Data shown:
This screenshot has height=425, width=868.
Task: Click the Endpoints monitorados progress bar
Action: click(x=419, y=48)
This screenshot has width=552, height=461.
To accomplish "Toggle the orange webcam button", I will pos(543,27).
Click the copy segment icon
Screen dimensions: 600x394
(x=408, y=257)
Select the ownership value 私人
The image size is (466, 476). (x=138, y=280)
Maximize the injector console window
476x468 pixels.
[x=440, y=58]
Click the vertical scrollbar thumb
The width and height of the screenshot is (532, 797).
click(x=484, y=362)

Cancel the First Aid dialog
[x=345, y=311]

...

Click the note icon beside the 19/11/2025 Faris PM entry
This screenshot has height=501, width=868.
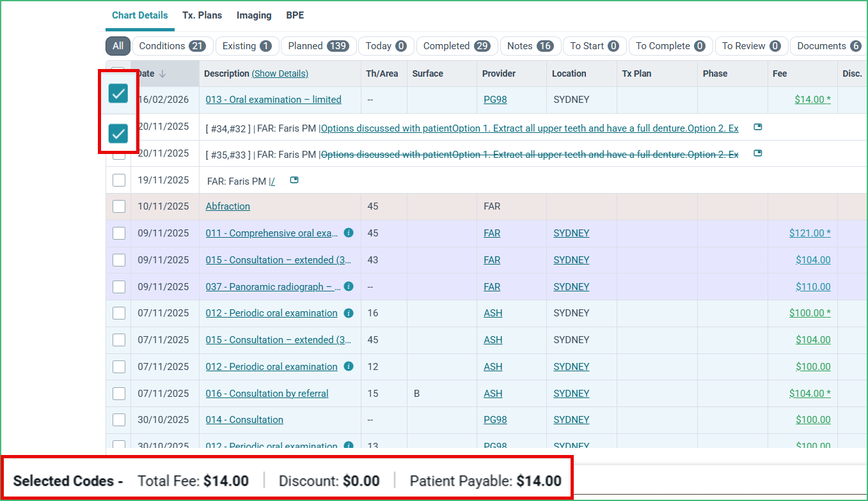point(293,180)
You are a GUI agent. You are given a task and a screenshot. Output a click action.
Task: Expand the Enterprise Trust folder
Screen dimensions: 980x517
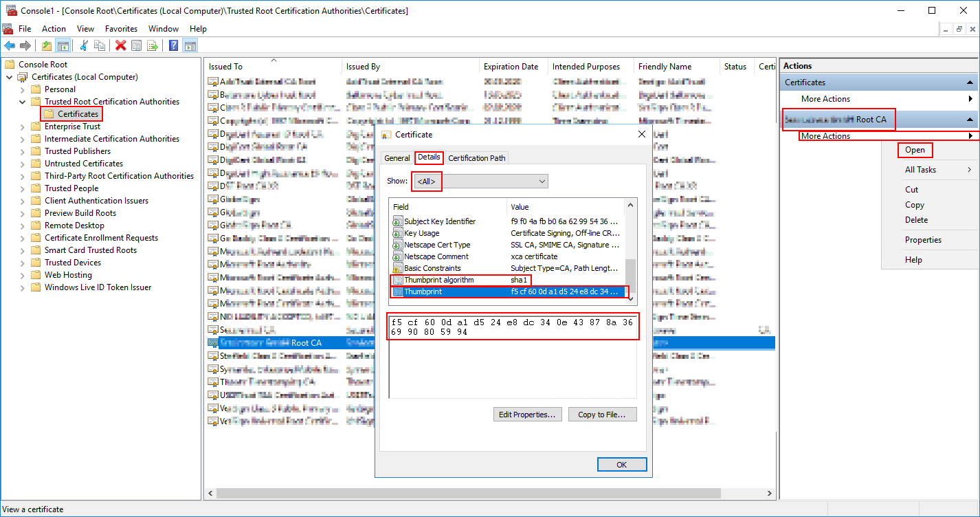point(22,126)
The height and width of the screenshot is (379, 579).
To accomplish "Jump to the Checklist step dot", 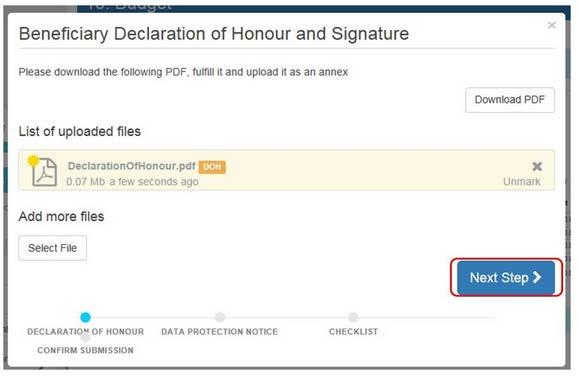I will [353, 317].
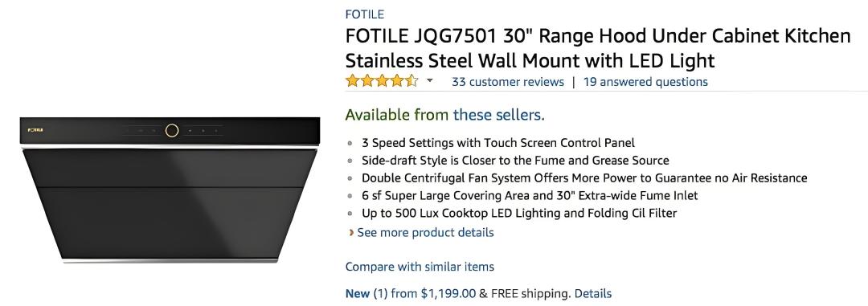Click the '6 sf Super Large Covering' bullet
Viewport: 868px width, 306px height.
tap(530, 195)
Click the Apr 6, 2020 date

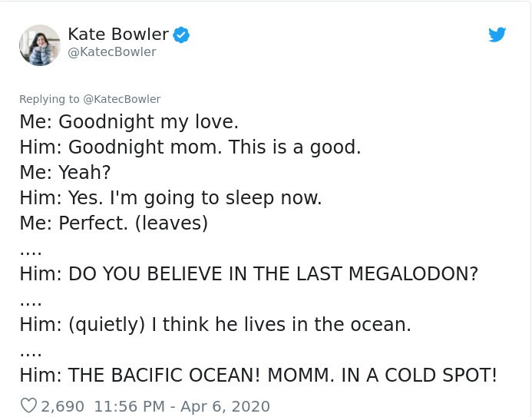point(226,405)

--

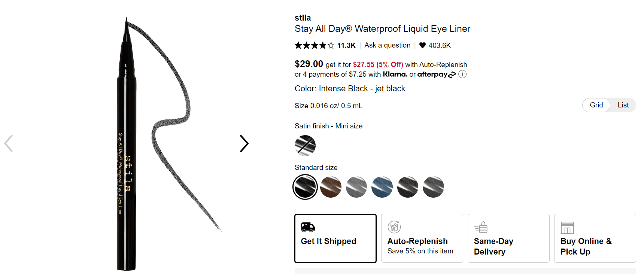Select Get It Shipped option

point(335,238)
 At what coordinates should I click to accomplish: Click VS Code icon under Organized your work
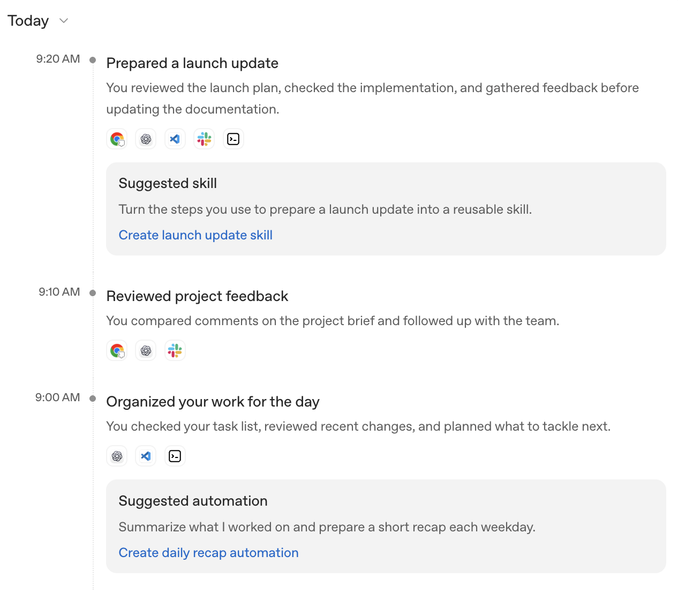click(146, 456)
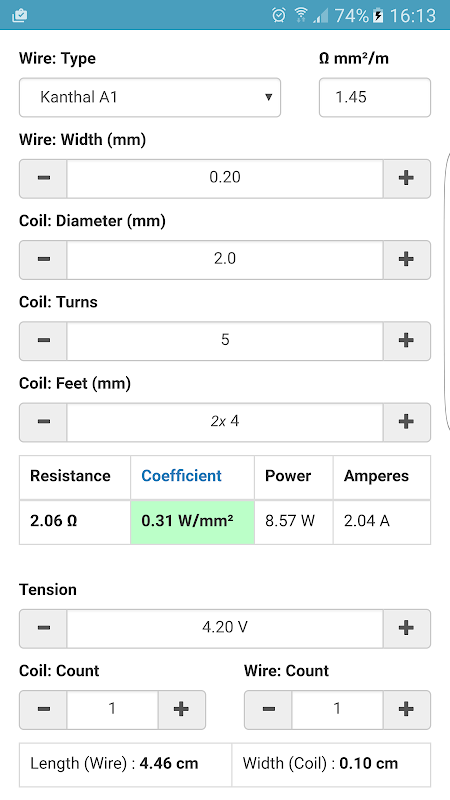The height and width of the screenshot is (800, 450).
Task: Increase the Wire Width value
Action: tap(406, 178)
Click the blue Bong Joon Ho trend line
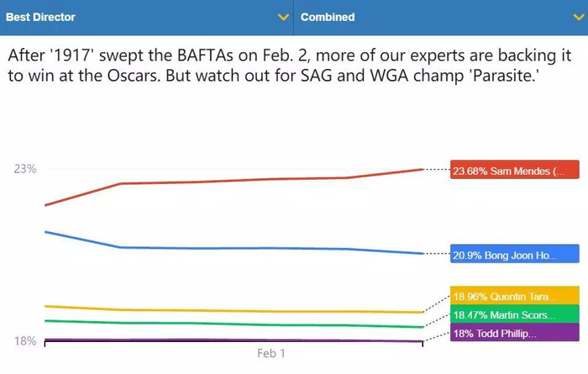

What this task involves:
While skipping the pictures, transcribe the data above from the line showing "You are a GUI" through the line showing "The height and width of the screenshot is (379, 579).", exactly and with both ends.

Written solution:
You are a GUI agent. You are given a task and a screenshot. Output a click action.
Task: Expand the Enterprise Trust folder
Screen dimensions: 980x517
point(22,126)
The height and width of the screenshot is (379, 579).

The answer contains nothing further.